Investing in quality rabbits is something that has benefitted both Orler and the 4-H community in Pratt County. Even though her own children are grown and have families of their own, Orler continues to serve as a rabbit and goat project leader for 4-H kids in Pratt County, helping many young people get started with rabbits and teaching them the ins and outs of care necessary to keep rabbits healthy for breeding and showing.
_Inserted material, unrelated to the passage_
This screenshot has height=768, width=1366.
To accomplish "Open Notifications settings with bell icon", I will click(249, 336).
Her own show-ring successes have also made her rabbits popular.
"I've already had 16 emails this spring from people wanting to buy rabbits for 4-H projects," Orler said. "I just don't have that many available as I am in the process of rebuilding up my own show string."
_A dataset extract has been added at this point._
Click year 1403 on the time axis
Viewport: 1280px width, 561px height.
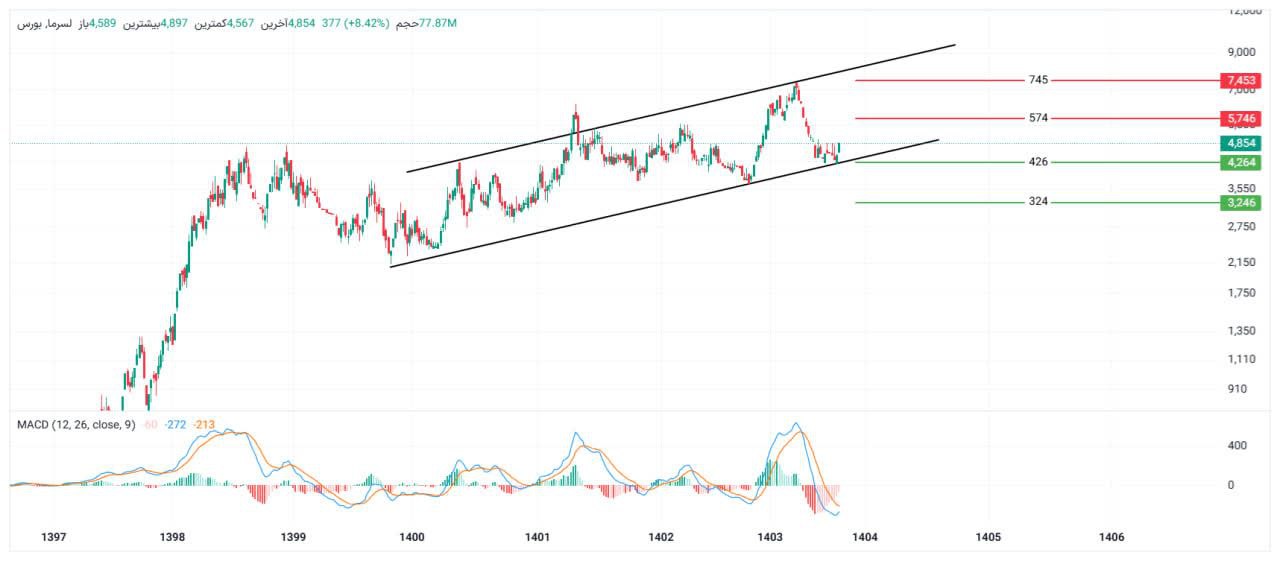[770, 538]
According to Orler, not only did COVID-19 cause the cancellation of most rabbit shows in the United States in 2020, but a rampant and highly contagious, deadly rabbit disease also ended most county fair shows, state fair shows and regional and national rabbit events this past year.
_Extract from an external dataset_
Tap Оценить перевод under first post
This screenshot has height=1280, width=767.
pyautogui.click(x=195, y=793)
"RHDV2 is just devastating if it gets into your rabbit herd," Orler said. "It can also be passed by wild rabbits, dogs, even flies, so I am taking all precautions to make sure it can't get in."
The disease has been identified in rabbits from Colorado west (last year), and now from Arkansas east there have been possible cases. Mostly the disease has been a problem in other countries, where, within five days of coming in contact with an RHDV2-diseased animal, rabbits can hemorrhage internally. The result is always fatal, there is no cure. Much like COVID-19, a vaccine has been developed, but it is costly and not yet readily-available.
While many rabbit shows were cancelled this past year, Orler said she and her rabbit friends are still actively planning for the coming show season. Most shows are February-May for the spring season, then September-December with many state fairs in the fall.
Orler was able to show in three shows this year already, where she won best of breed awards with a mini-lop buck at all three shows.
Her chocolate Havanas won first place in nationals last year before everything shut down, and she is hoping to get her blues, broken and black Havanas back out on the show circuit soon.
"I'm planning to go to the Havana National Show in Fond du lac, Wis. this June," she said. "These new babies I have now will be just about the right age."
Rabbits are shown in age divisions broken at six months and then classified by weight. Orler said she would also like to go to Tennessee for October nationals for all breeds.
"It's a lot of work to care for them, but it keeps me going," Orler said. "My end game is to get another nice shed here so I can put my supplies in a separate room and have more room for bunnies. I've never had too many."
Orler said she feeds her rabbits once each day, and that feeding schedule fits around her 12-hour nursing shifts. She saves more intensive maintenance chores for her three-day weekends, and that is when she makes bunnie runs too. She said it is worth all the effort, and there is never a dull moment on the bunny trail for her.